Reputation: 119
This should be something easy but I cannot seem to get it right.
I have a data table with N columns (let's say N=40K) and two character vectors with the same length (i.e. labelvector and unitvector) and I would like to add the attributes "label" and "units" to each column of the data.table to the value indicated by the relevant vectors for that column.
Both vectors are also named, using the data.table column names.
My efforts revolved around using setattr to all columns or including the .SD notation with lapply, which I use as a main workhorse when I have large tables but without any significant success.
The latter failed because I could not access the name of the column being passed to the function call from within lapply, in order to set the attributes by reference.
I can either make a function that sets the attributes by reference (having := data.table call within the function body) or an *apply/for loop that sets them but both take a lot of time.
Do you think that this can be done faster or more elegantly?
* Edit*****
Example:
the table has 4 columns: Age, Hgt, Wgt and S
labelvector has 4 values: "Age", "Height", "Weight" and "Sex".
unitvecor has also 4 values: "Years", "cm", "kg", NA.
both labelvector and unitvector values are named with table column names.
So the goal is to set for data table:
Column Age, label: "Age", units "Years".
Column Hgt, label: "Height", units "cm".
Column Wgt, label: "Weight", units "kg".
Column S, label: "Sex", units NA.
This has to be generalized to a data.table of tens of thousands of columns.
Upvotes: 3
Views: 2764
Reputation: 3883
Using for
and setattr
library(data.table)
dat <- data.table(
Age = rnorm(10, 40, 10),
Hgh = rnorm(10, 150, 20),
Wgt = rnorm(10, 30, 5),
S = sample(c("F", "M"), size = 10, replace = TRUE)
)
str(dat)
#> Classes 'data.table' and 'data.frame': 10 obs. of 4 variables:
#> $ Age: num 29.2 41.2 23.3 24.6 22.9 ...

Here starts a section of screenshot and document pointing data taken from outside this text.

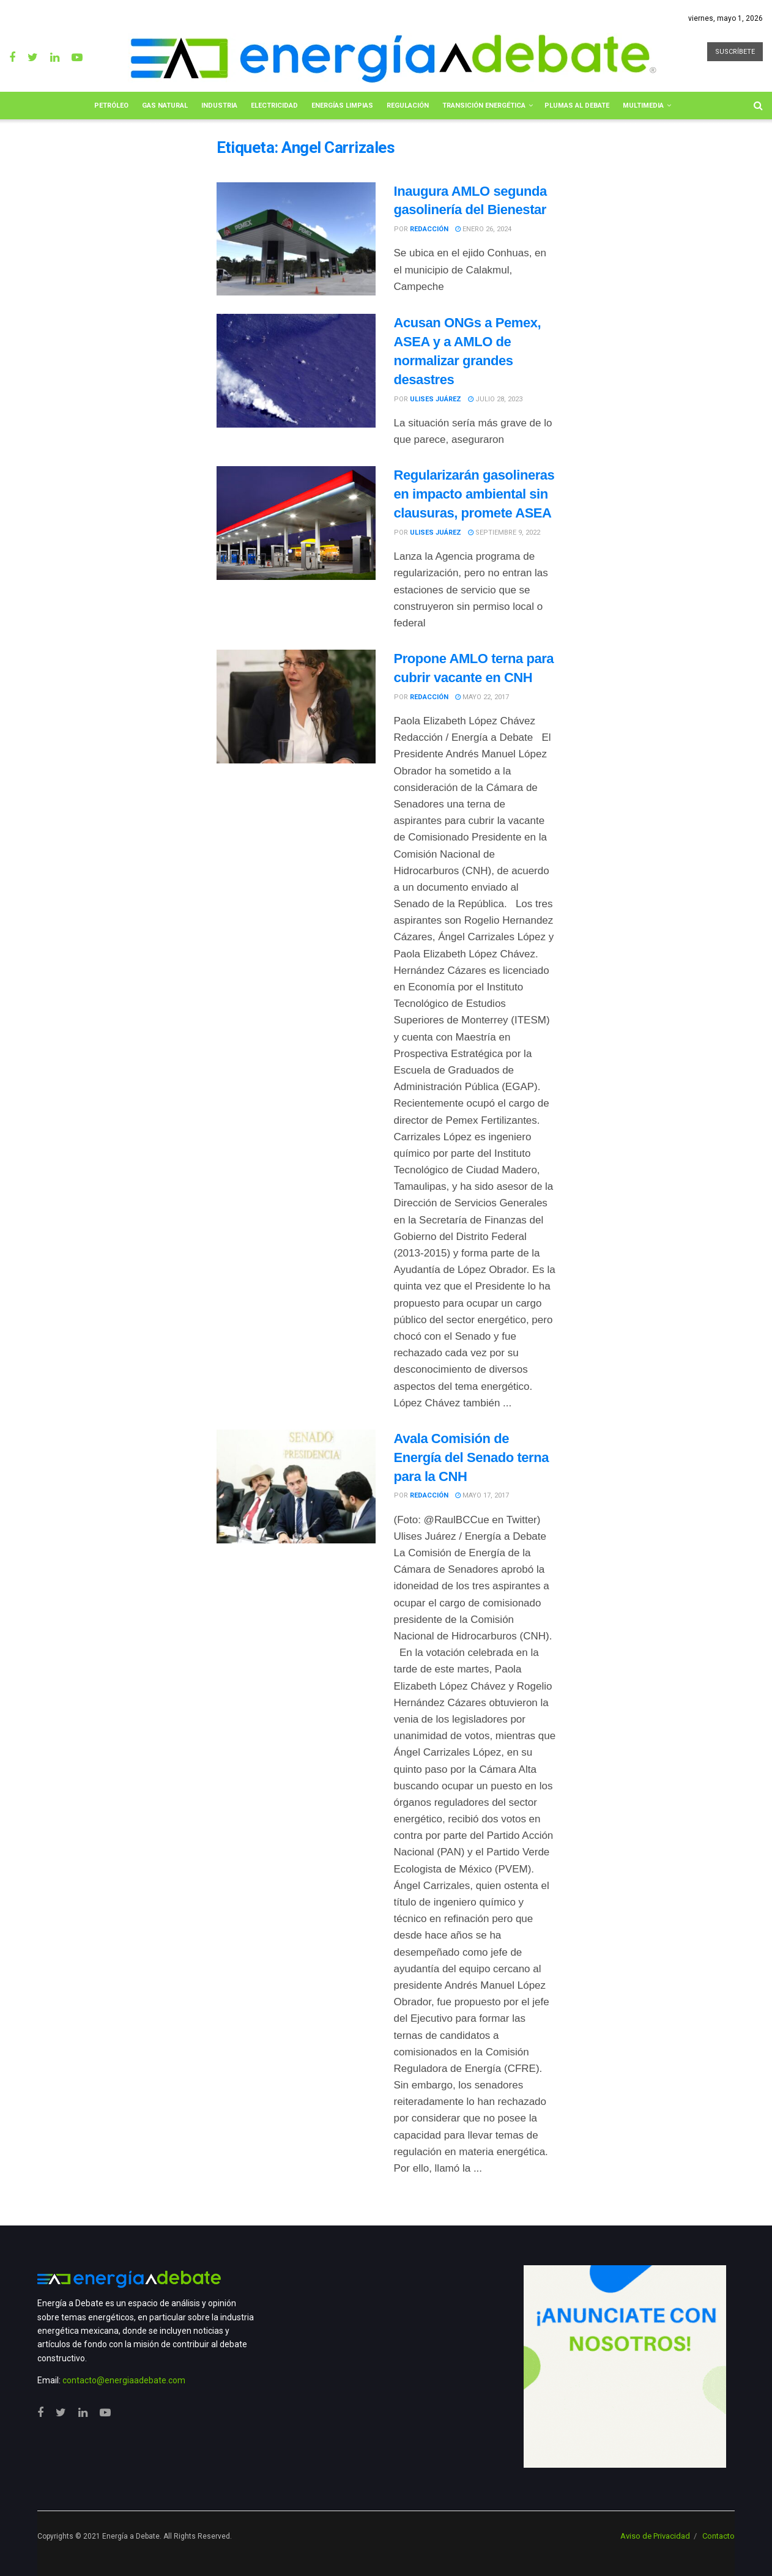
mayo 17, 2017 (482, 1495)
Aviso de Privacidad (655, 2536)
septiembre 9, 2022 (504, 532)
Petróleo (111, 105)
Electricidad (274, 105)
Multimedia (643, 105)
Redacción (429, 229)
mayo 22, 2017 (482, 697)
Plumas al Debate (576, 105)
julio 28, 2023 (495, 399)
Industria (219, 105)
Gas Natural (165, 105)
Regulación (408, 105)
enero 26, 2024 (483, 229)
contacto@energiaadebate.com (123, 2380)
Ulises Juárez (435, 399)
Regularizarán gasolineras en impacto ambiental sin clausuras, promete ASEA (474, 494)
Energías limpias (342, 105)
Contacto (718, 2536)
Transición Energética (483, 105)
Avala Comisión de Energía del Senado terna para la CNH (471, 1457)
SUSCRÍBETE (735, 52)
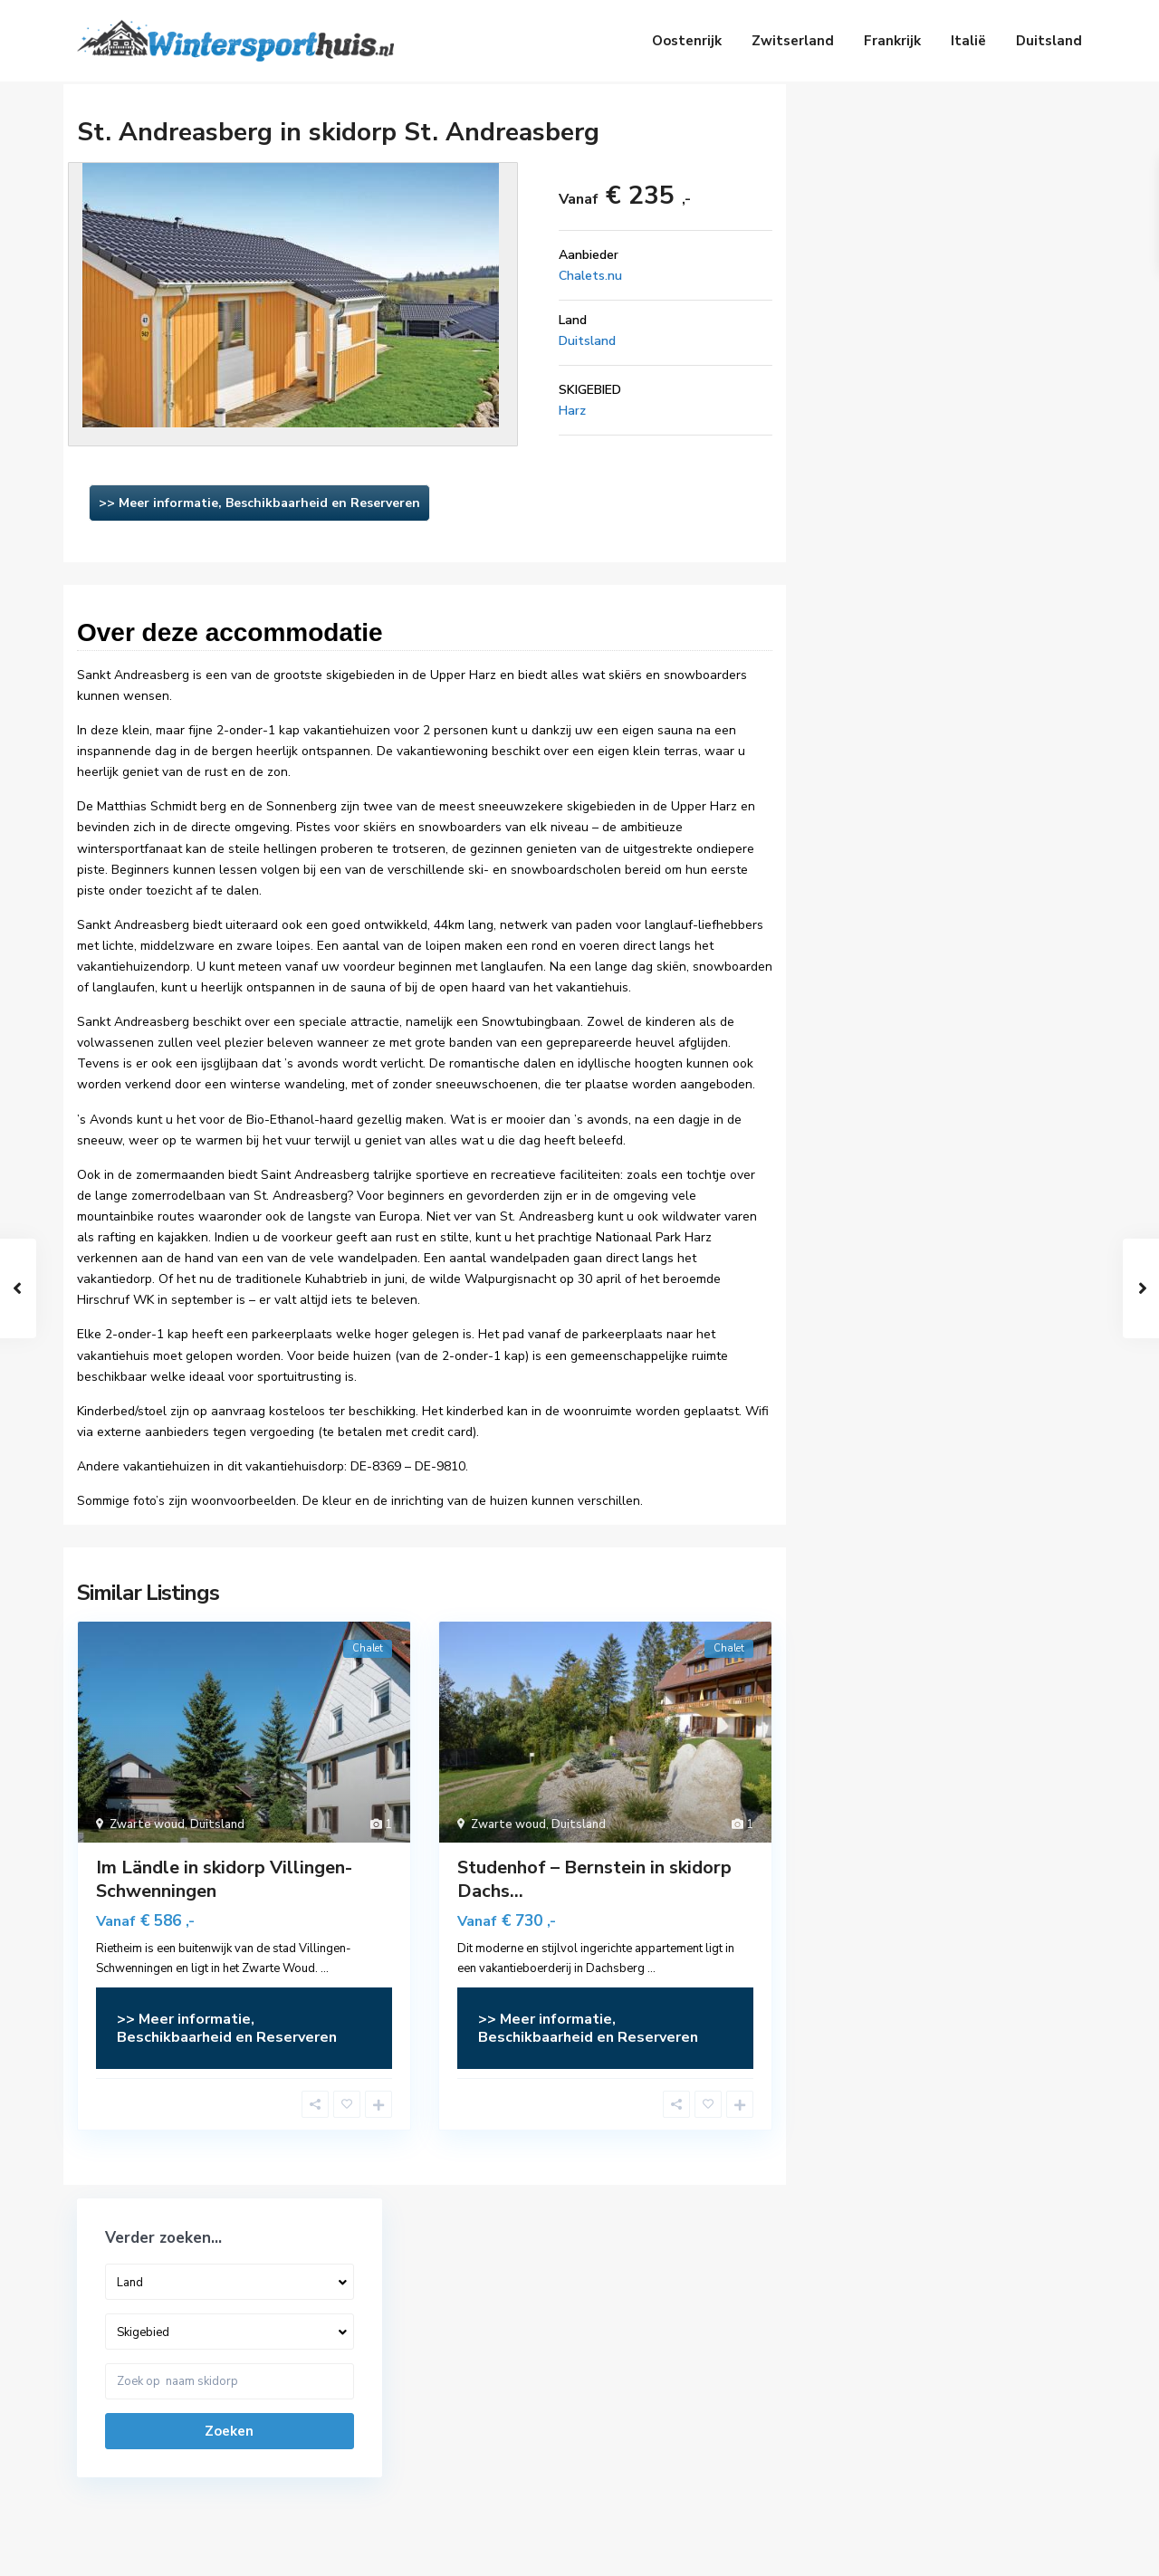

#> $ Hgh: num 161 151 148 141 159 ...
#> $ Wgt: num 27.8 29 37.8 33 34.2 ...
#> $ S : chr "F" "M" "M" "F" ...
#> - attr(*, ".internal.selfref")=<externalptr>
col_attr <- data.frame(
var = c("Age", "Hgt", "Wgt", "S"),
lab = c("Age", "Height", "Weight", "Sex"),
unit = c("Years", "cm", "kg", "NA")
)
for(i in seq_along(col_attr$var)) {
setattr(dat[[i]], name = "label", value = col_attr$lab[[i]])
setattr(dat[[i]], name = "units", value = col_attr$unit[[i]])
}
str(dat)
#> Classes 'data.table' and 'data.frame': 10 obs. of 4 variables:
#> $ Age: num 29.2 41.2 23.3 24.6 22.9 ...
#> ..- attr(*, "label")= chr "Age"
#> ..- attr(*, "units")= chr "Years"
#> $ Hgh: num 161 151 148 141 159 ...
#> ..- attr(*, "label")= chr "Height"
#> ..- attr(*, "units")= chr "cm"
#> $ Wgt: num 27.8 29 37.8 33 34.2 ...
#> ..- attr(*, "label")= chr "Weight"
#> ..- attr(*, "units")= chr "kg"
#> $ S : chr "F" "M" "M" "F" ...
#> ..- attr(*, "label")= chr "Sex"
#> ..- attr(*, "units")= chr "NA"
#> - attr(*, ".internal.selfref")=<externalptr>
Created on 2023-06-30 with reprex v2.0.2
Upvotes: 0
Reputation: 2133
I believe that is what are you looking for
mapply(setattr, x = temp_data, name = "names", value = names(temp_data), SIMPLIFY = FALSE)
Upvotes: 0
Reputation: 2797
This is going to fix your issue
attr(temp_data, "names") <- c("label", "units")
Where temp_data is your data frame
Upvotes: 2